> THE TASK: Could you copy out every one of the records below, word for word and in the same order?

___ EXTRACTED ENTRIES ___

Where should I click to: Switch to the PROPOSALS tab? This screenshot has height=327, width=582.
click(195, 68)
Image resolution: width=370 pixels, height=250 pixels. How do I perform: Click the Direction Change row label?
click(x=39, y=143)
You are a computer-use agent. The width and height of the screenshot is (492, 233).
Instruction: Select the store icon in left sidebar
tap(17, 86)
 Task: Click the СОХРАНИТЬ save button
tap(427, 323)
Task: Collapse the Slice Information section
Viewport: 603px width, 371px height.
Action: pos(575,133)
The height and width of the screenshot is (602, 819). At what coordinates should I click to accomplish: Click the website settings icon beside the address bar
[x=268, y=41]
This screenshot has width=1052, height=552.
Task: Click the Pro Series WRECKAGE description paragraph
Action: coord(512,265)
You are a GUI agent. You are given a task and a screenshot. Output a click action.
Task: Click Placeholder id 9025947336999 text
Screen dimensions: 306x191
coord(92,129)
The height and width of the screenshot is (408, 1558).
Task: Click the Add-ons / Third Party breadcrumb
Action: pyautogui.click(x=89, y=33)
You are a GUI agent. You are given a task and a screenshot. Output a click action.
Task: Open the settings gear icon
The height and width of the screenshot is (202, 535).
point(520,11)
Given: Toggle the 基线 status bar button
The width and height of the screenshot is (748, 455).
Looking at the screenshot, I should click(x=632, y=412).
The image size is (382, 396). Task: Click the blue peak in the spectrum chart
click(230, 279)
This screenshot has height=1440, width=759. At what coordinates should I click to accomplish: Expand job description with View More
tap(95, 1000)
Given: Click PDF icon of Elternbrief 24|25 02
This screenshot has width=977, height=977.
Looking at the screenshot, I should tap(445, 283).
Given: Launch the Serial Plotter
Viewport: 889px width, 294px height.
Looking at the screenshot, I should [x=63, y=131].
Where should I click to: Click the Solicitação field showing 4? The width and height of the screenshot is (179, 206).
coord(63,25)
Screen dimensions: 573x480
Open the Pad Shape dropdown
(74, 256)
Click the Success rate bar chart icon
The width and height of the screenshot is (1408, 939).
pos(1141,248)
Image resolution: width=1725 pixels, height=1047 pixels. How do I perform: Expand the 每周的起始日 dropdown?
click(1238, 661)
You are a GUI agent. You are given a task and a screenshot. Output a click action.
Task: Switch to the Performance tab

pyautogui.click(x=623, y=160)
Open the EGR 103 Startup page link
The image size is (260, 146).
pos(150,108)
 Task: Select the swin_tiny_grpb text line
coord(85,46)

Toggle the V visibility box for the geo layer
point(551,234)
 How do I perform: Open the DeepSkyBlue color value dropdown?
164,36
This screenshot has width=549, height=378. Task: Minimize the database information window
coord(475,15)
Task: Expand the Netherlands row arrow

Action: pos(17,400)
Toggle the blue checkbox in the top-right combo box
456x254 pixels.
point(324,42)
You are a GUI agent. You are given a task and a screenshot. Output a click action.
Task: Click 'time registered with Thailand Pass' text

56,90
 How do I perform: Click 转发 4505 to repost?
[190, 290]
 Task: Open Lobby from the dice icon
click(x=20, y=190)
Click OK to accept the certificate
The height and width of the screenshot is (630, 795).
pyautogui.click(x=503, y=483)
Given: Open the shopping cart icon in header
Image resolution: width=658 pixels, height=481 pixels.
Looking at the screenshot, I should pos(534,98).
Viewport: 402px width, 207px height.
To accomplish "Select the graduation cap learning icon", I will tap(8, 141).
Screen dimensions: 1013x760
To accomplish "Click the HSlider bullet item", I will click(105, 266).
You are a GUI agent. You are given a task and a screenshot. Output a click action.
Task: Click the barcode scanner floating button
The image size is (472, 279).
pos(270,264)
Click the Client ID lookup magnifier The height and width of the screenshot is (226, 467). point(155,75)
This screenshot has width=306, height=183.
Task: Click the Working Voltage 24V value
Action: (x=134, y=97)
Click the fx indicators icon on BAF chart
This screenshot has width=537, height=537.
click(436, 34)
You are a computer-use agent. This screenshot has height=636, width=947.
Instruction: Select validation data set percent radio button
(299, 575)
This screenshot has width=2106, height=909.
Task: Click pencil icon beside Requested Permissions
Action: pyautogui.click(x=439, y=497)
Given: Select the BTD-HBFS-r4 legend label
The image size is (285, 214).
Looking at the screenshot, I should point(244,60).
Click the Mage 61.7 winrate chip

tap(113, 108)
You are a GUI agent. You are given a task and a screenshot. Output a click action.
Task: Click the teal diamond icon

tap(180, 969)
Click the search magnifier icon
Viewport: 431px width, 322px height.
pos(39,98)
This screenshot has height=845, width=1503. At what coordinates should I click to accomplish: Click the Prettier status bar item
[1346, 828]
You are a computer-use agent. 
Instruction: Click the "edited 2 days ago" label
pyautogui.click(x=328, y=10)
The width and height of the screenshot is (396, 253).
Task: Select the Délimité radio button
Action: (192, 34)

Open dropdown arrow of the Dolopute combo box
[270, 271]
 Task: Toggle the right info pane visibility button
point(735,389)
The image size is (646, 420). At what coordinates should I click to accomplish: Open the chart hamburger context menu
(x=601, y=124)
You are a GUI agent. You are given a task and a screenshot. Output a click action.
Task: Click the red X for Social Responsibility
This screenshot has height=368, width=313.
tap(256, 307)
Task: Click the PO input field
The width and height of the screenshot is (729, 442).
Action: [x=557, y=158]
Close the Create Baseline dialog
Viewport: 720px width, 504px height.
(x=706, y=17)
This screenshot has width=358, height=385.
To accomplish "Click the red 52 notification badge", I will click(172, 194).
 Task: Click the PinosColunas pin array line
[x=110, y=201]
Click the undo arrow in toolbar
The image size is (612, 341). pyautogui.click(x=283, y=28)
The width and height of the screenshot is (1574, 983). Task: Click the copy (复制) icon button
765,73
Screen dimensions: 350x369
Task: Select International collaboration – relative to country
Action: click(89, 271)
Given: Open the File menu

___

> ANSWER TO THE PROBLEM:
Where should I click to: Switch to the PROPOSALS tab? This screenshot has height=327, width=582.
click(195, 68)
Image resolution: width=370 pixels, height=250 pixels. How do I perform: Click the Direction Change row label?
click(x=39, y=143)
You are a computer-use agent. The width and height of the screenshot is (492, 233).
Instruction: Select the store icon in left sidebar
tap(17, 86)
 Task: Click the СОХРАНИТЬ save button
tap(427, 323)
Task: Collapse the Slice Information section
Viewport: 603px width, 371px height.
Action: pos(575,133)
The height and width of the screenshot is (602, 819). At what coordinates should I click to accomplish: Click the website settings icon beside the address bar
[x=268, y=41]
This screenshot has width=1052, height=552.
Task: Click the Pro Series WRECKAGE description paragraph
Action: coord(512,265)
You are a GUI agent. You are given a task and a screenshot. Output a click action.
Task: Click Placeholder id 9025947336999 text
Screen dimensions: 306x191
coord(92,129)
The height and width of the screenshot is (408, 1558).
Task: Click the Add-ons / Third Party breadcrumb
Action: pyautogui.click(x=89, y=33)
You are a GUI agent. You are given a task and a screenshot. Output a click action.
Task: Open the settings gear icon
The height and width of the screenshot is (202, 535).
point(520,11)
Given: Toggle the 基线 status bar button
The width and height of the screenshot is (748, 455).
Looking at the screenshot, I should click(x=632, y=412).
The image size is (382, 396). Task: Click the blue peak in the spectrum chart
click(230, 279)
This screenshot has height=1440, width=759. At what coordinates should I click to accomplish: Expand job description with View More
tap(95, 1000)
Given: Click PDF icon of Elternbrief 24|25 02
This screenshot has width=977, height=977.
Looking at the screenshot, I should tap(445, 283).
Given: Launch the Serial Plotter
Viewport: 889px width, 294px height.
Looking at the screenshot, I should [x=63, y=131].
Where should I click to: Click the Solicitação field showing 4? The width and height of the screenshot is (179, 206).
coord(63,25)
Screen dimensions: 573x480
Open the Pad Shape dropdown
(74, 256)
Click the Success rate bar chart icon
The width and height of the screenshot is (1408, 939).
pos(1141,248)
Image resolution: width=1725 pixels, height=1047 pixels. How do I perform: Expand the 每周的起始日 dropdown?
click(1238, 661)
You are a GUI agent. You are given a task and a screenshot. Output a click action.
Task: Switch to the Performance tab

pyautogui.click(x=623, y=160)
Open the EGR 103 Startup page link
The image size is (260, 146).
pos(150,108)
 Task: Select the swin_tiny_grpb text line
coord(85,46)

Toggle the V visibility box for the geo layer
point(551,234)
 How do I perform: Open the DeepSkyBlue color value dropdown?
164,36
This screenshot has width=549, height=378. Task: Minimize the database information window
coord(475,15)
Task: Expand the Netherlands row arrow

Action: pos(17,400)
Toggle the blue checkbox in the top-right combo box
456x254 pixels.
point(324,42)
You are a GUI agent. You are given a task and a screenshot. Output a click action.
Task: Click 'time registered with Thailand Pass' text

56,90
 How do I perform: Click 转发 4505 to repost?
[190, 290]
 Task: Open Lobby from the dice icon
click(x=20, y=190)
Click OK to accept the certificate
The height and width of the screenshot is (630, 795).
pyautogui.click(x=503, y=483)
Given: Open the shopping cart icon in header
Image resolution: width=658 pixels, height=481 pixels.
Looking at the screenshot, I should pos(534,98).
Viewport: 402px width, 207px height.
To accomplish "Select the graduation cap learning icon", I will tap(8, 141).
Screen dimensions: 1013x760
To accomplish "Click the HSlider bullet item", I will click(105, 266).
You are a GUI agent. You are given a task and a screenshot. Output a click action.
Task: Click the barcode scanner floating button
The image size is (472, 279).
pos(270,264)
Click the Client ID lookup magnifier The height and width of the screenshot is (226, 467). point(155,75)
This screenshot has width=306, height=183.
Task: Click the Working Voltage 24V value
Action: (x=134, y=97)
Click the fx indicators icon on BAF chart
This screenshot has width=537, height=537.
click(436, 34)
You are a computer-use agent. This screenshot has height=636, width=947.
Instruction: Select validation data set percent radio button
(299, 575)
This screenshot has width=2106, height=909.
Task: Click pencil icon beside Requested Permissions
Action: pyautogui.click(x=439, y=497)
Given: Select the BTD-HBFS-r4 legend label
The image size is (285, 214).
Looking at the screenshot, I should point(244,60).
Click the Mage 61.7 winrate chip

tap(113, 108)
You are a GUI agent. You are given a task and a screenshot. Output a click action.
Task: Click the teal diamond icon

tap(180, 969)
Click the search magnifier icon
Viewport: 431px width, 322px height.
pos(39,98)
This screenshot has height=845, width=1503. At what coordinates should I click to accomplish: Click the Prettier status bar item
[1346, 828]
You are a computer-use agent. 
Instruction: Click the "edited 2 days ago" label
pyautogui.click(x=328, y=10)
The width and height of the screenshot is (396, 253).
Task: Select the Délimité radio button
Action: (192, 34)

Open dropdown arrow of the Dolopute combo box
[270, 271]
 Task: Toggle the right info pane visibility button
point(735,389)
The image size is (646, 420). At what coordinates should I click to accomplish: Open the chart hamburger context menu
(x=601, y=124)
You are a GUI agent. You are given a task and a screenshot. Output a click action.
Task: Click the red X for Social Responsibility
This screenshot has height=368, width=313.
tap(256, 307)
Task: Click the PO input field
The width and height of the screenshot is (729, 442).
Action: [x=557, y=158]
Close the Create Baseline dialog
Viewport: 720px width, 504px height.
(x=706, y=17)
This screenshot has width=358, height=385.
To accomplish "Click the red 52 notification badge", I will click(172, 194).
 Task: Click the PinosColunas pin array line
[x=110, y=201]
Click the undo arrow in toolbar
The image size is (612, 341). pyautogui.click(x=283, y=28)
The width and height of the screenshot is (1574, 983). Task: Click the copy (复制) icon button
765,73
Screen dimensions: 350x369
Task: Select International collaboration – relative to country
Action: click(89, 271)
Given: Open the File menu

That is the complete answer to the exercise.